• _Exercise description_
Your reply must hold the lines from the one containing "This screenshot has height=444, width=766." to the end of the entries, copied exactly, with pictures excluded.
━━━━━━━━━━━━━━━━
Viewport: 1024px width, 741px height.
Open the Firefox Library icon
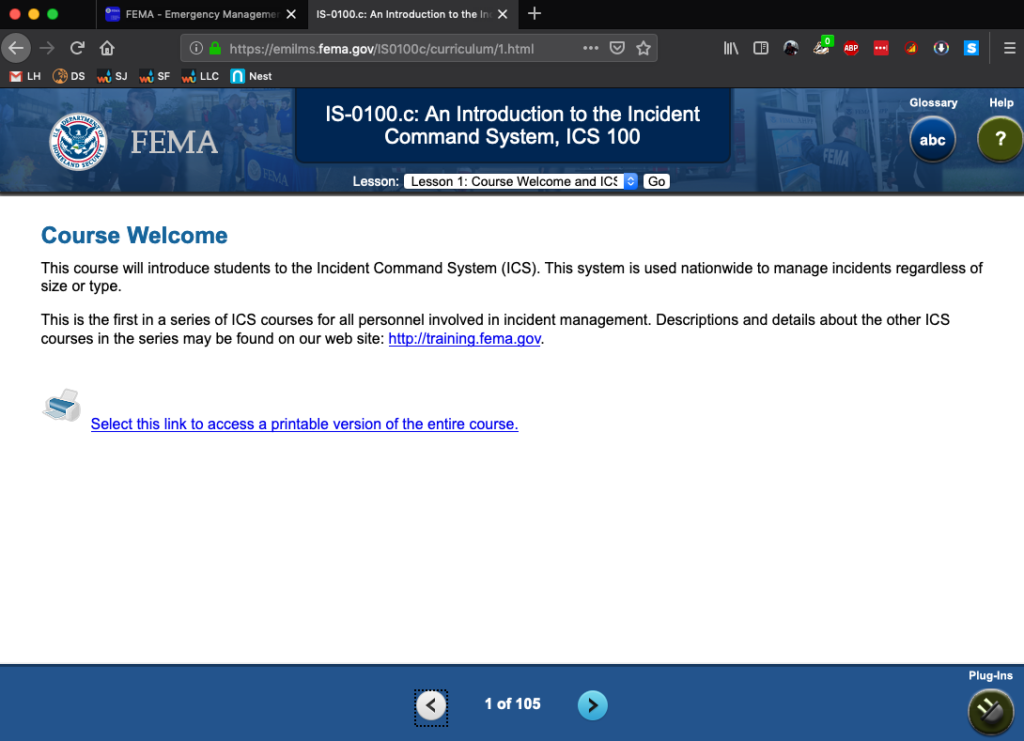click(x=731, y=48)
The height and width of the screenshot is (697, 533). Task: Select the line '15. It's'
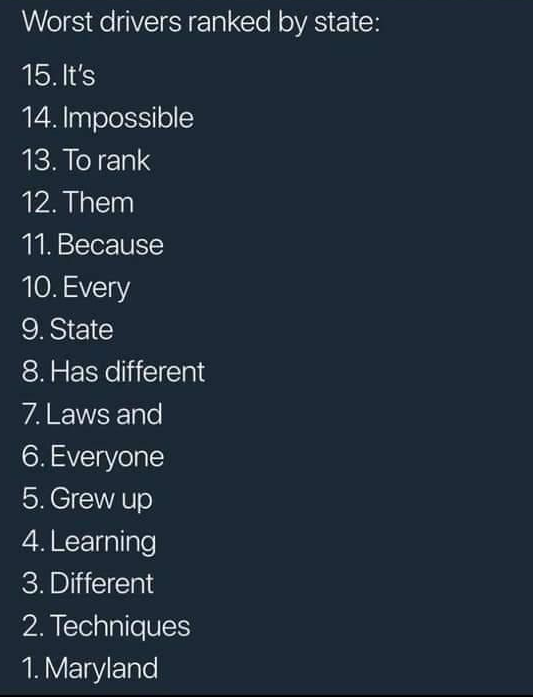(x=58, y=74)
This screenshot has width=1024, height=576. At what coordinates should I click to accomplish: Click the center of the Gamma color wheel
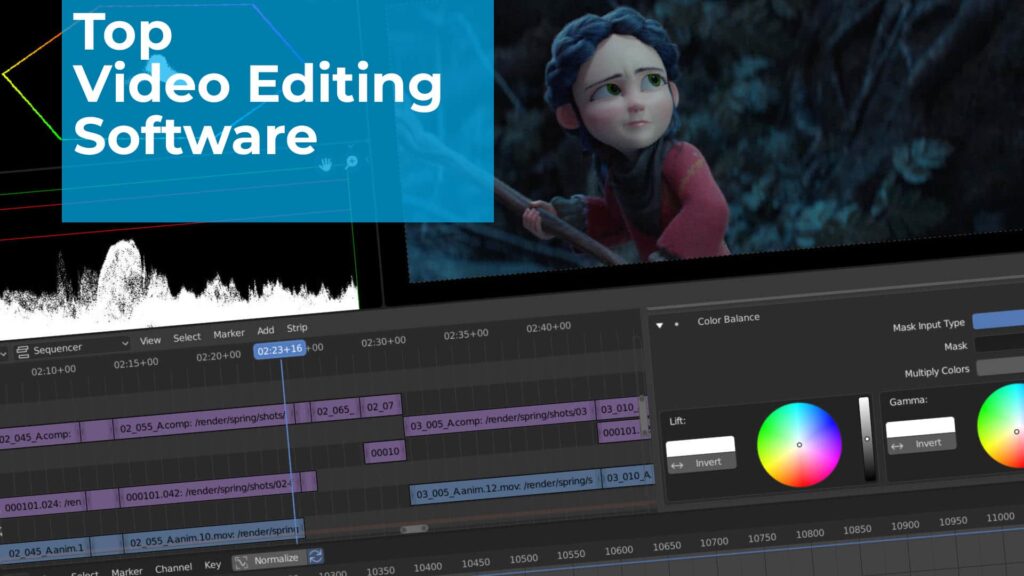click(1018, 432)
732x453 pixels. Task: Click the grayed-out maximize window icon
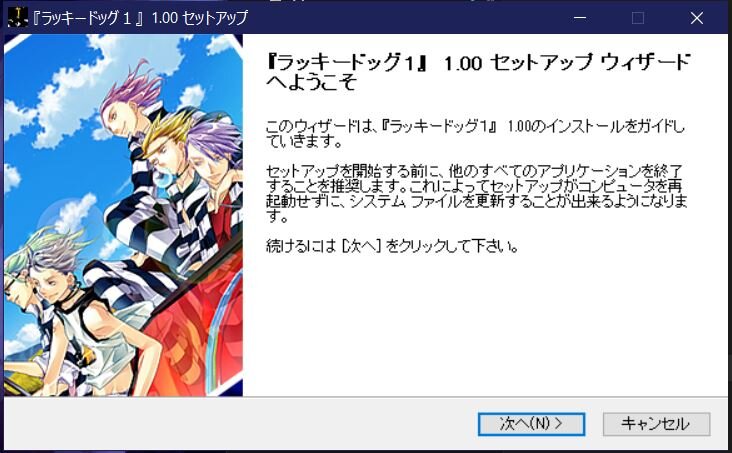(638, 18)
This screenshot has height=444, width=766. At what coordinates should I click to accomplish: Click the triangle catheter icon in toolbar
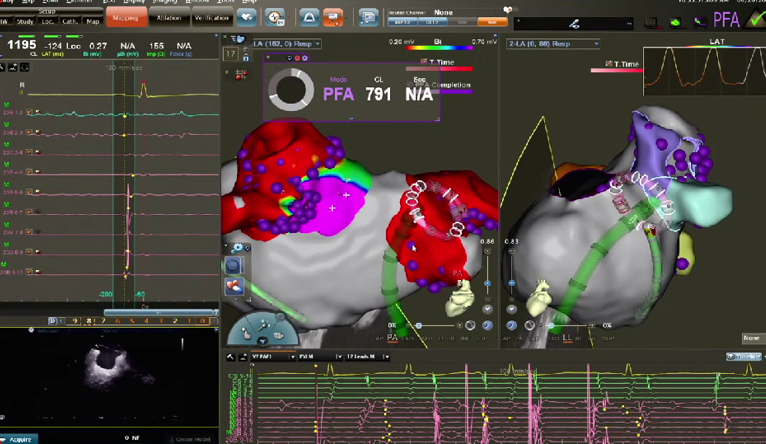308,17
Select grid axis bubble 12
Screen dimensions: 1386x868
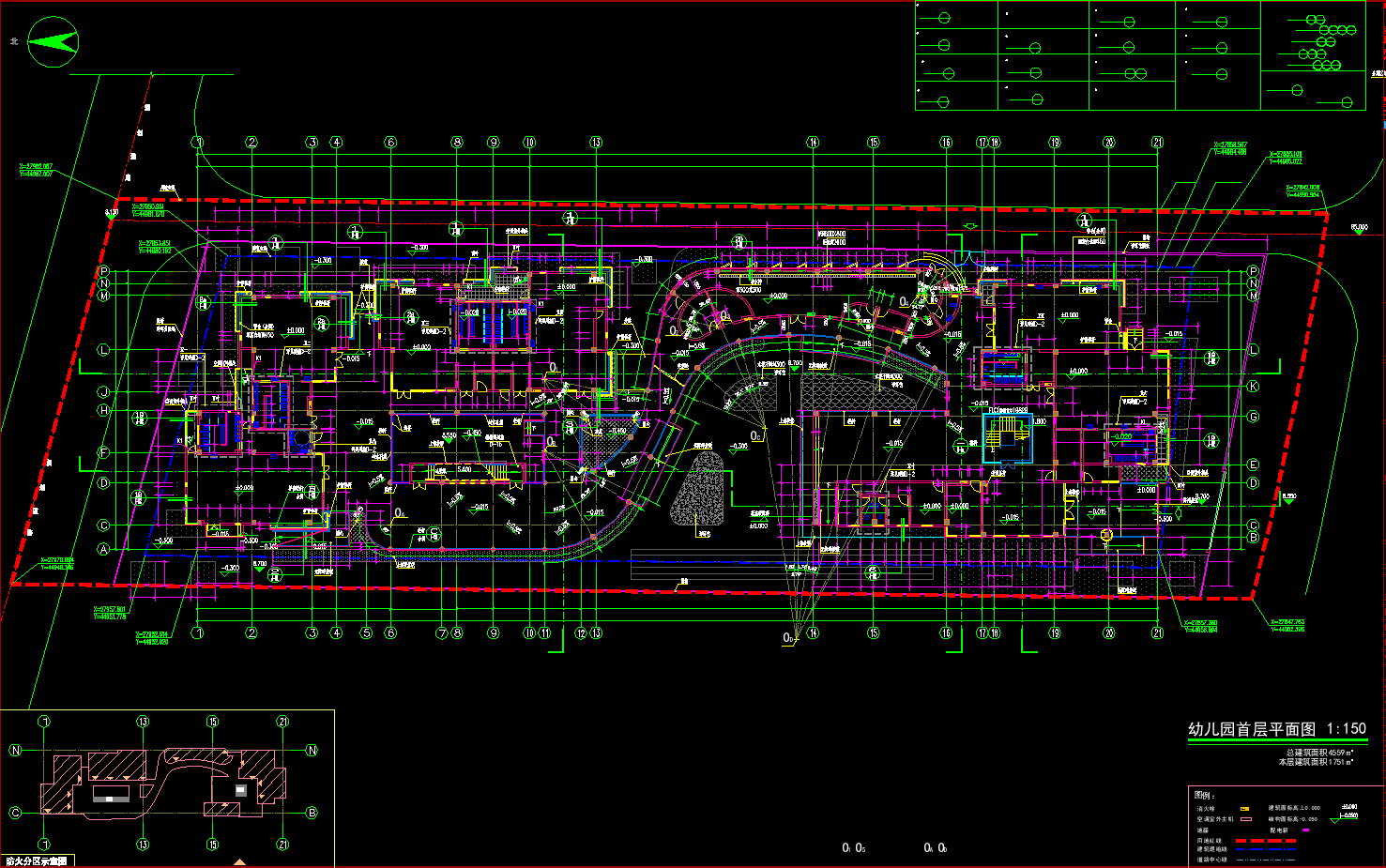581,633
━━━━━━━━━━━━━━━━
• _Final answer_
This screenshot has height=444, width=766. At what coordinates should I click to accomplish: Click the triangle catheter icon in toolbar
308,17
Select grid axis bubble 12
Screen dimensions: 1386x868
581,633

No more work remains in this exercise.